Our in-person interviews last between 1 and 2 hours, and search for a number of different skills:

Knowledge — does the candidate know the stuff that’s required?
Reasoning — can the candidate figure stuff (s)he doesn’t know in advance?
Passion — is the candidate passionate about the field (s)he’s applying for?
Communication — can the candidate communicate complex ideas clearly?

The interview is composed of a conversation with a sequence of increasingly hard questions, designed to cover all of these 4 aspects. There is no big problem in not being able to answer all (it is, in fact, borderline impossible to answer everything), and the experience gives us a decent idea of the candidate’s abilities in multiple dimensions.

As an interviewer, it is important to avoid falling for a couple of traps. One of them is asking only questions that a “trained monkey” would be able to answer. These are generally the more predictable questions that will show up in any “prepare for the interview” guide. Asking the candidate to explain an answer in more depth, or to go through the thought process with a whiteboard will generally solve this part quite well.

The other side is asking too many questions about one particular area of knowledge (i.e. modeling), which might be an unlucky candidate’s only area of weakness.

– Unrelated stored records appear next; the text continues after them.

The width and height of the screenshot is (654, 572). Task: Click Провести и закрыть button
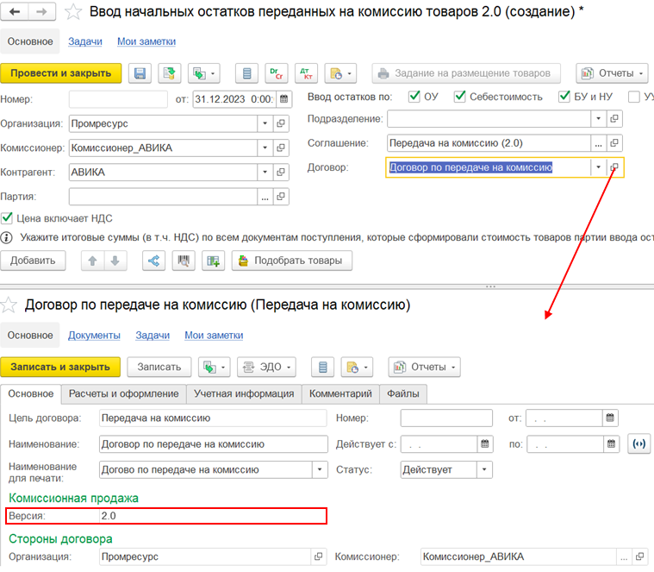point(61,73)
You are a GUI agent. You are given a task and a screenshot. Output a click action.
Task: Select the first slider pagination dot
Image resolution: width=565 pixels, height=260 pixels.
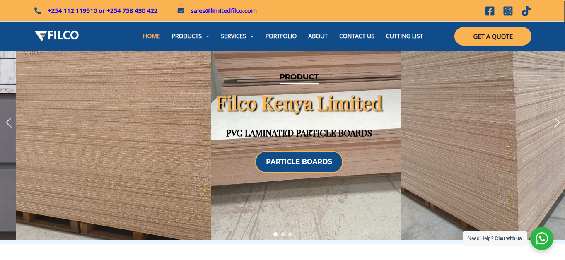[275, 234]
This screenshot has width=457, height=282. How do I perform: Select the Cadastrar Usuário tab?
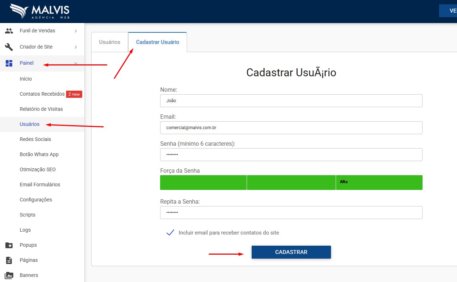[x=157, y=42]
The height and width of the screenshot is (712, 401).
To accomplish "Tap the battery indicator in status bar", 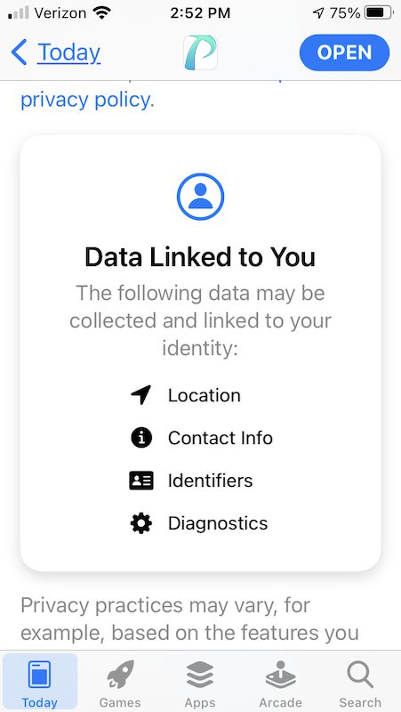I will tap(380, 12).
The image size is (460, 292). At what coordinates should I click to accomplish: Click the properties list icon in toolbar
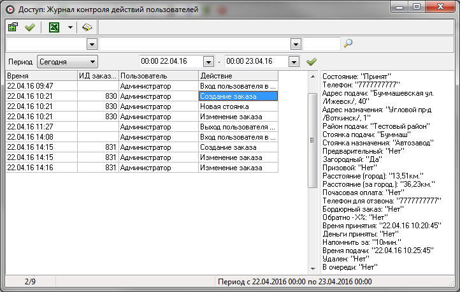[x=13, y=27]
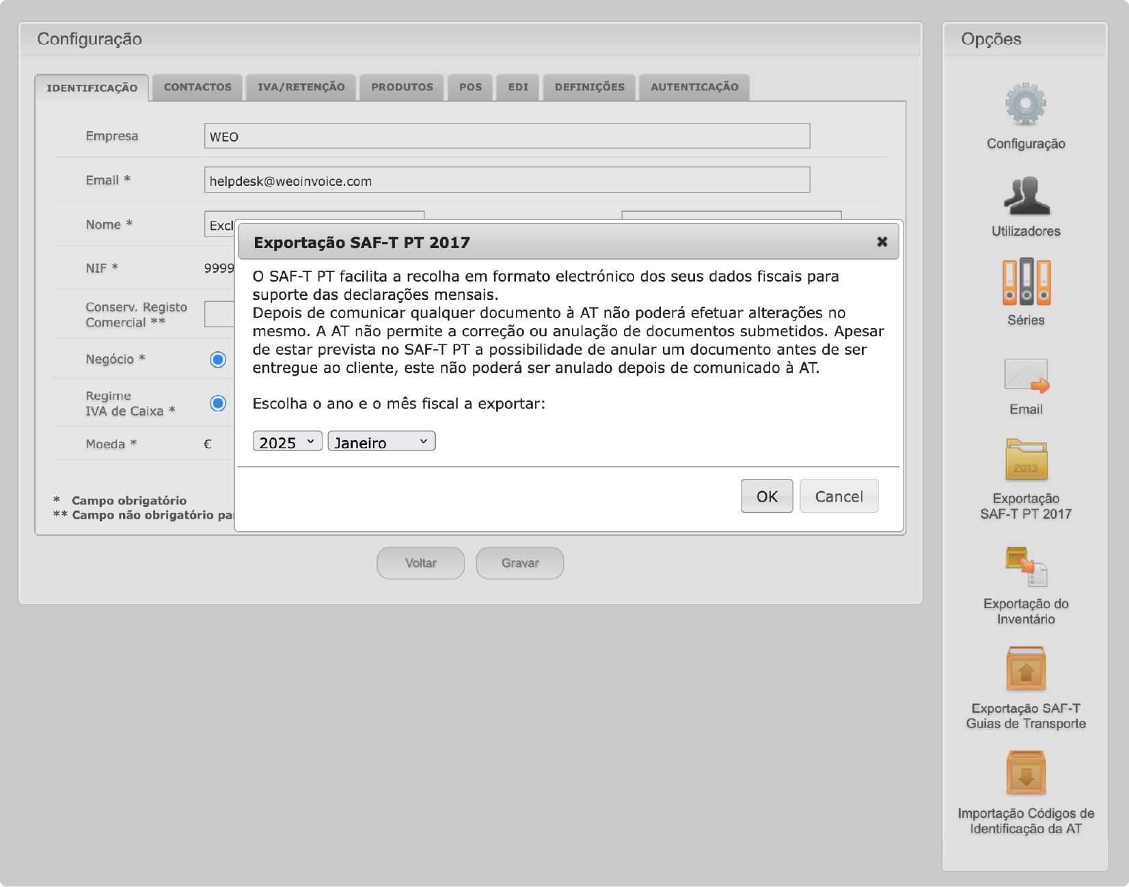Open the Email envelope icon
Image resolution: width=1129 pixels, height=887 pixels.
[1026, 375]
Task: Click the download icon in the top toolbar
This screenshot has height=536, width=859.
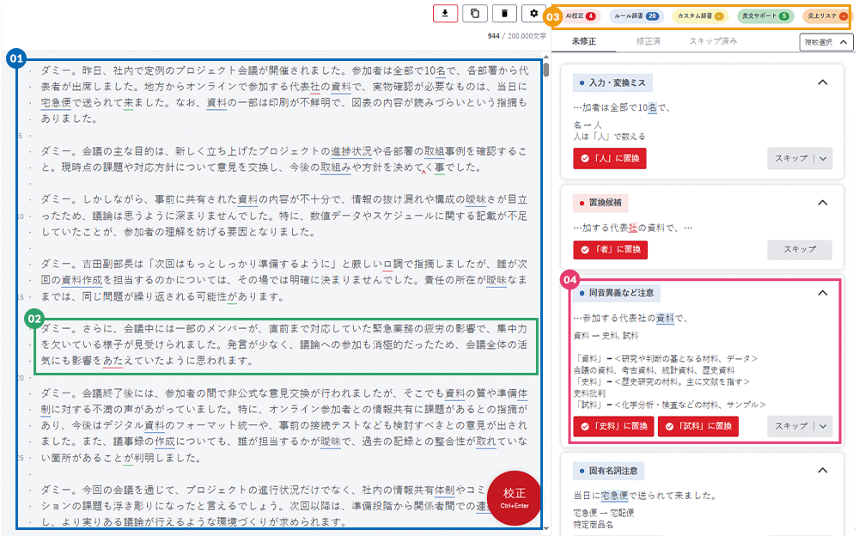Action: coord(445,13)
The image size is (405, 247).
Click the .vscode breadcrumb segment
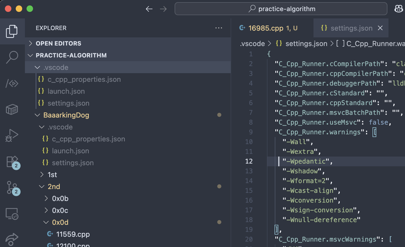tap(252, 44)
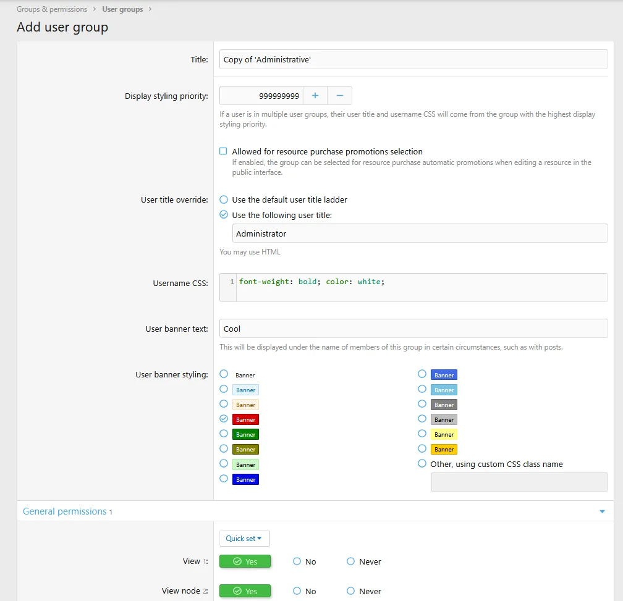This screenshot has height=601, width=623.
Task: Open Groups & permissions breadcrumb
Action: coord(52,9)
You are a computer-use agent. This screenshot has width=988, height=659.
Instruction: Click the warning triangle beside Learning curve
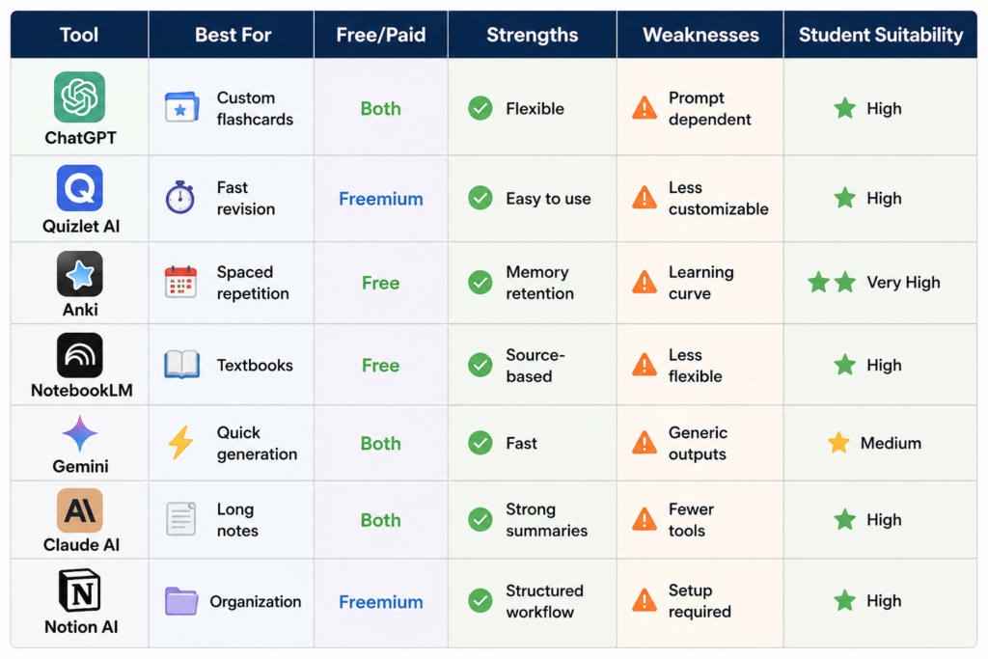[644, 283]
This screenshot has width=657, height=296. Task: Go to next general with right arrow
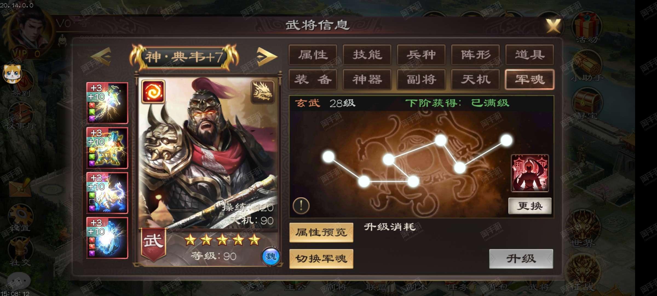click(x=267, y=57)
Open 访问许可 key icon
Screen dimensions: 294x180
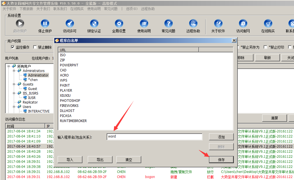pos(69,24)
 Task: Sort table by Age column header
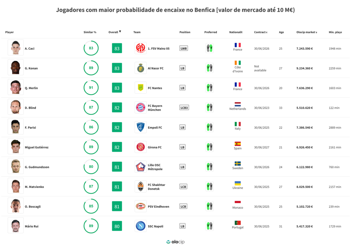click(281, 32)
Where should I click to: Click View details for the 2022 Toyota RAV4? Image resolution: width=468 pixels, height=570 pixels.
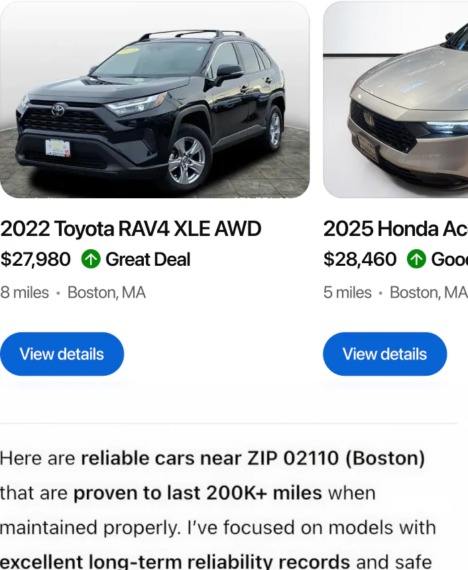pos(62,354)
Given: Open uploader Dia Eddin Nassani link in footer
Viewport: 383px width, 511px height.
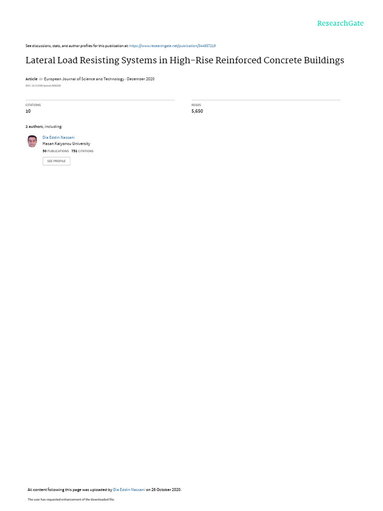Looking at the screenshot, I should coord(129,490).
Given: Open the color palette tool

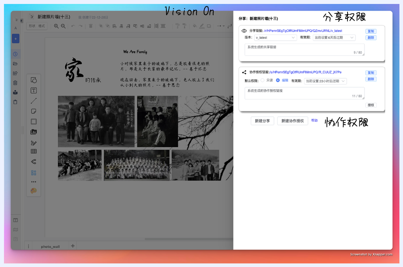Looking at the screenshot, I should pos(34,191).
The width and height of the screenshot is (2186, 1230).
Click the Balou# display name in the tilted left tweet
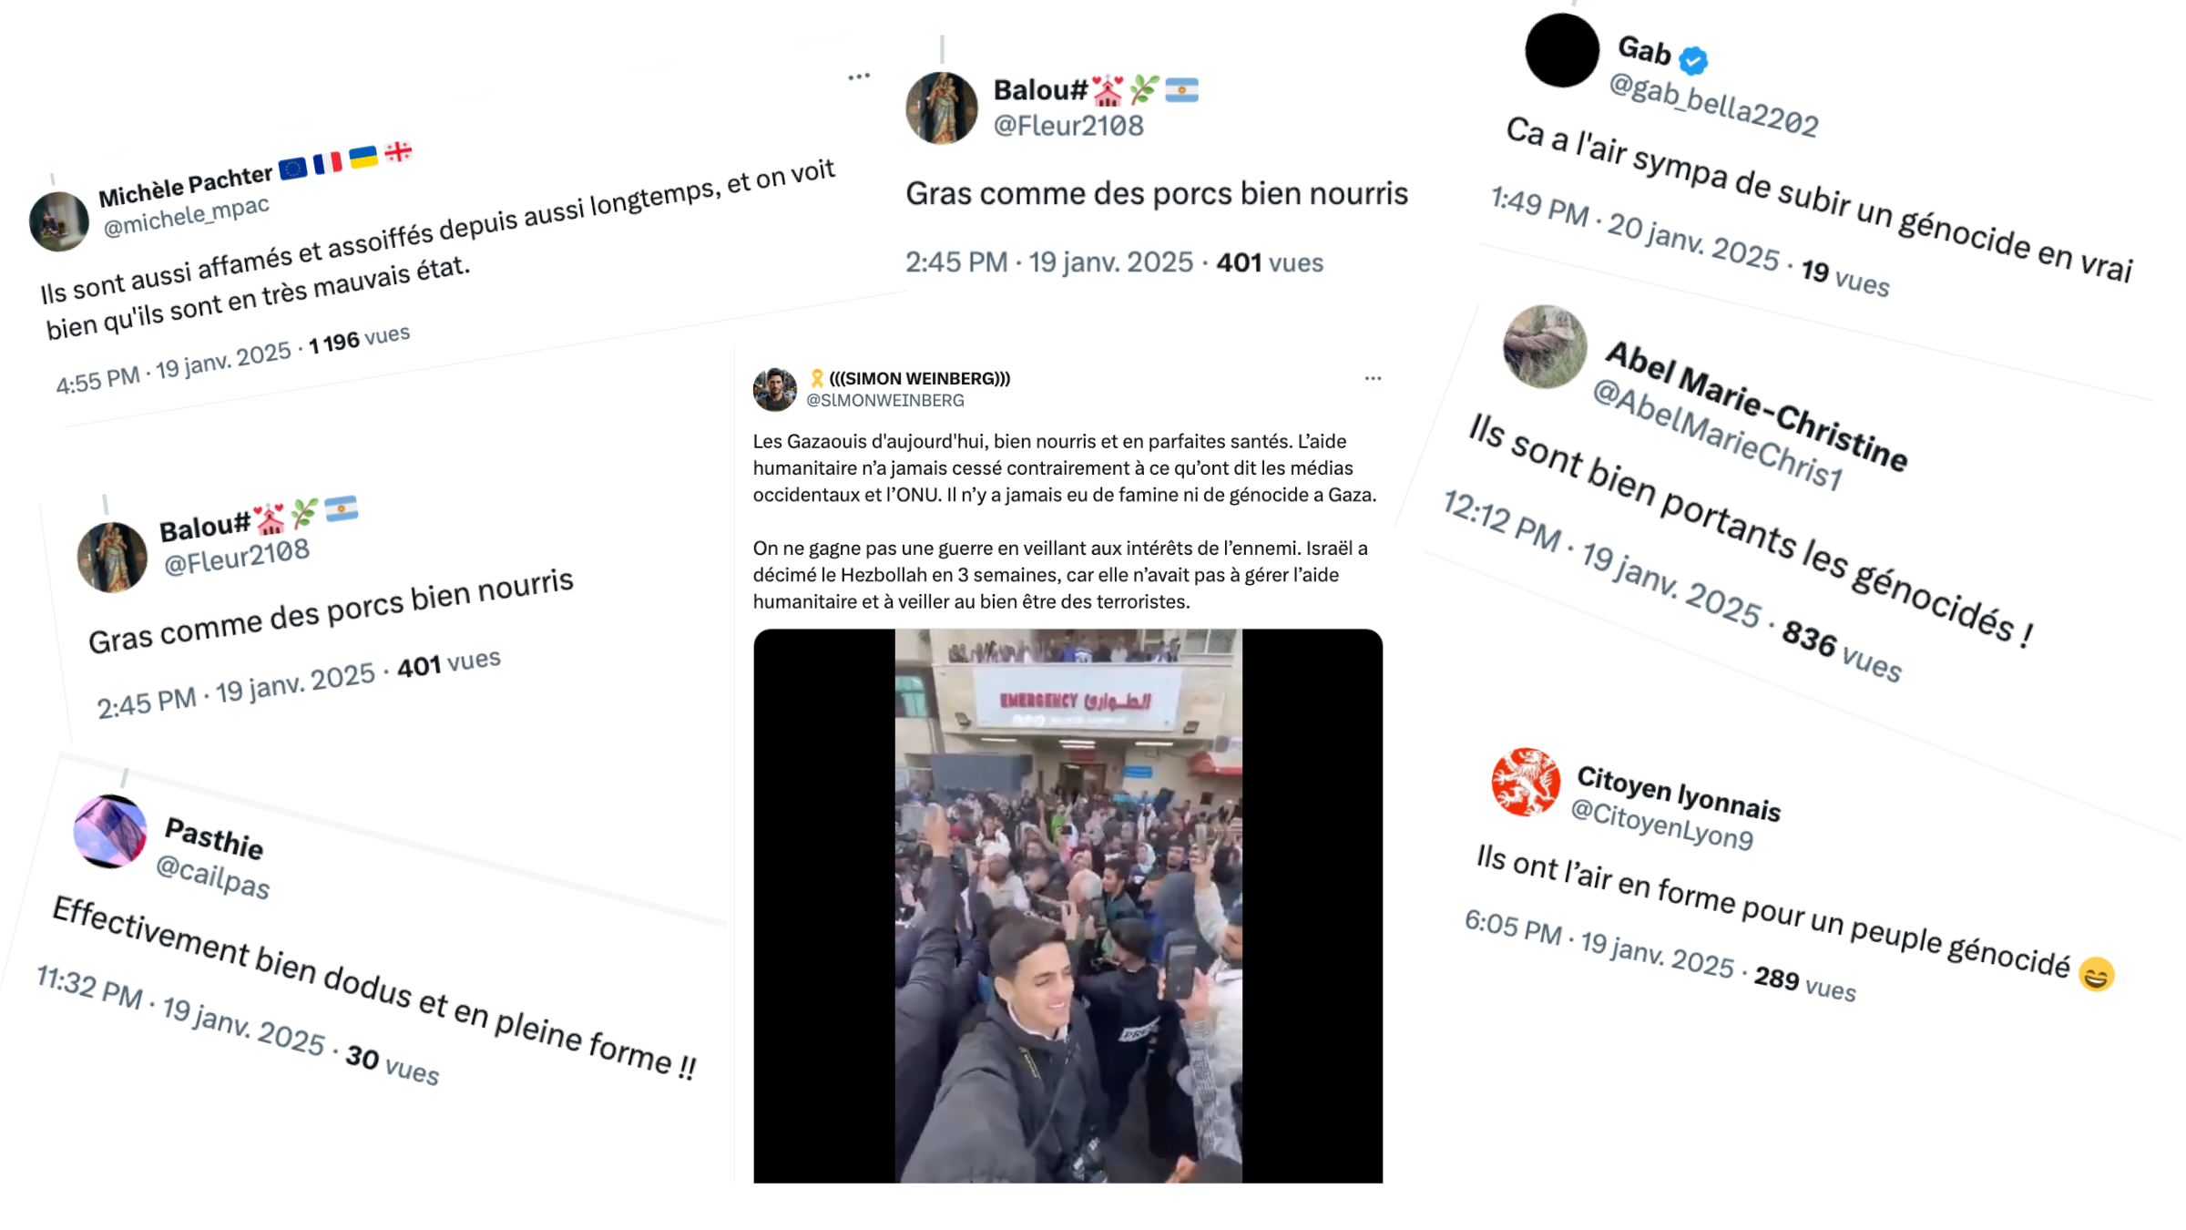(x=205, y=528)
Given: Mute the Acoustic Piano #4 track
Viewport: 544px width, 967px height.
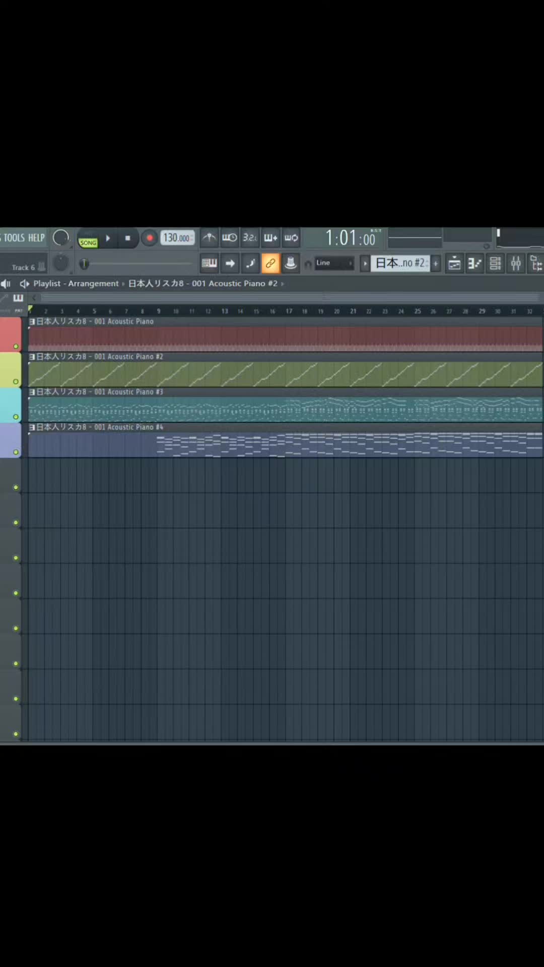Looking at the screenshot, I should pyautogui.click(x=16, y=452).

If a candidate does not know the answer to one question, tell them it’s ok to not know everything, and switch contexts. Avoid making the candidate feel that the interview is going poorly, as the emotional state may induce bias in how much knowledge they can display.

5. Selection

By this point there should be a clear pool of up to 3 candidates which are separate from all the rest.

Follow up first with your top candidates, and make sure that they are available to join if selected. You should assume all candidates are interviewing at multiple companies simultaneously, rather than believing that you are “picking” a candidate to join. This is a two way process.

Invite the top 3 candidates to meet the team, and collect feedback. Go even deeper into questions of cultural fit, personal ambition, and of career paths.

Finally (and somewhat counter-intuitively) we attempt to scare away the candidates which interest us the most, by telling them how hard startup life is, how they might make more money working for a hedge fund, how unstructured their life will be compared with a large corporate. If they survive this “scaring away” period, they will certainly be no unwelcome surprises for them once they join. At this point, we generally be confident of whom should be our first option, and make an offer.

Crucially, no candidate can ever, ever, ever go without a final answer. Candidates all get individual, personalized answers as to why they were not selected, and an honest assessment as to whether it is worth them applying again, or whether it is simply not a match. If you treat candidates as discardable resources, you do not deserve to hire top talent.

As mentioned at the start, hiring data scientists is deceptively simple. If you treat your candidates the way you would like to be treated, you will achieve the holy grail of hiring: getting the talent your company needs, while simultaneously being recommended by people you (professionally) turned down.

Applying to a company is a hard, potentially life-changing process, and should be treated as such by leaders making the critical decision.